Últimamente me despiertan los pájaros que cantan como si fuera primavera en algún lugar. Menos mal que en las ciudades húmedas la hierba crece entre las piedras y surgen jardines espontáneos en los tejados. Esa frase ya la he usado, creo, pero me repito tanto como estos días idénticos unos a otros. La lluvia, el sol, los pájaros, los geranios. No tengo más de dónde tirar para crear atrezzo para mis demonios.
Aquí dentro la única naturaleza es mi cuerpo y el presente una excepción, como si no hubiéramos aprendido que el futuro no existe. En la calle hay lluvia y silencio y psicosis, parecemos todos aquellos locos de una época que creían ser Napoléon. Nos felicitamos por el esfuerzo de quedarnos en casa viendo la tele y haciendo bizcochos y aceptamos que ir a trabajar es algo así como jugar al fútbol en un campo de minas. Cuando salimos a la calle lo hacemos entre el miedo y el orgullo de estar jugándonos la vida. Yo lo hago con la mano en el estómago, agarrándome la úlcera inexistente como el general francés. Con guantes, eso sí.

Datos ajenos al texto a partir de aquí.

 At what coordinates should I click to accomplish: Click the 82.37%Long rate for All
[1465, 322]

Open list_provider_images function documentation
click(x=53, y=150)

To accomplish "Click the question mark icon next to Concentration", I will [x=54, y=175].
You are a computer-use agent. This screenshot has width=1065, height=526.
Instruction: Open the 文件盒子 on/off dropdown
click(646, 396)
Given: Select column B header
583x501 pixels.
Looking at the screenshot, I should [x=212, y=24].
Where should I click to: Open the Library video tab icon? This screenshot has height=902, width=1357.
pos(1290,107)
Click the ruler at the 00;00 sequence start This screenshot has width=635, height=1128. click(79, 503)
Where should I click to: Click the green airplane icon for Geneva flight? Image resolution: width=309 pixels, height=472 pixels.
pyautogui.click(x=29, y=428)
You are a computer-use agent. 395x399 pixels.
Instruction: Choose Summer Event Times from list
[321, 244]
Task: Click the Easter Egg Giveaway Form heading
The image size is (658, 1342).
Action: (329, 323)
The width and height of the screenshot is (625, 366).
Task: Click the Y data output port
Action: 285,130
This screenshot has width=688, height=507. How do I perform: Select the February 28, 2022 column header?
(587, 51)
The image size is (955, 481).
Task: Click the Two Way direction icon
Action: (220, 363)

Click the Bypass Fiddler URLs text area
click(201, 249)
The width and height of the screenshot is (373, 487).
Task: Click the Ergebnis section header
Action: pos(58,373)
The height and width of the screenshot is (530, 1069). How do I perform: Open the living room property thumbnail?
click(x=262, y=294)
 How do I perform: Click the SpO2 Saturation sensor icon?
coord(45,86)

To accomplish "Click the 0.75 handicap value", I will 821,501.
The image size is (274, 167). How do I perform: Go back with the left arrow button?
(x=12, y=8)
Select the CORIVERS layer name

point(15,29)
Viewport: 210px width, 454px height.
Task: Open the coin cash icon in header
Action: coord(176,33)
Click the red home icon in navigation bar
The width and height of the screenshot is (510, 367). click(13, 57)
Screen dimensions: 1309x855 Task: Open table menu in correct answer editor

Mientras tanto mi piel no sabe nada de aplazamientos y sigue su curso de envejecimiento ajena al stand by que exige el confinamiento. Siempre hay una arruga que viene a recordarnos que la vida pasa hagamos algo mientras tanto o no. En tiempos de zozobra los de carácter indolente nos hacemos a un lado y le decimos: pase usted, que nosotros ya iremos yendo.
Es difícil vivir a tientas.
Recuerda Mario Colleoni en su exquisito ensayo Contra Florencia a un profesor de arte que le enseñó que lo importante es saber el momento exacto en que suceden las cosas. Me pregunto si es eso posible mientras las cosas están sucediendo. Los soldados siguen luchando en batallas cuando la guerra está perdida, los imperios se desmoronan sin enterarse y las parejas casi siempre rompen mucho antes de que se den cuenta.
El optimismo no ayuda mucho para detectar derrumbes, pero me será útil cuando un día me despierte y a mi alrededor todo sean escombros.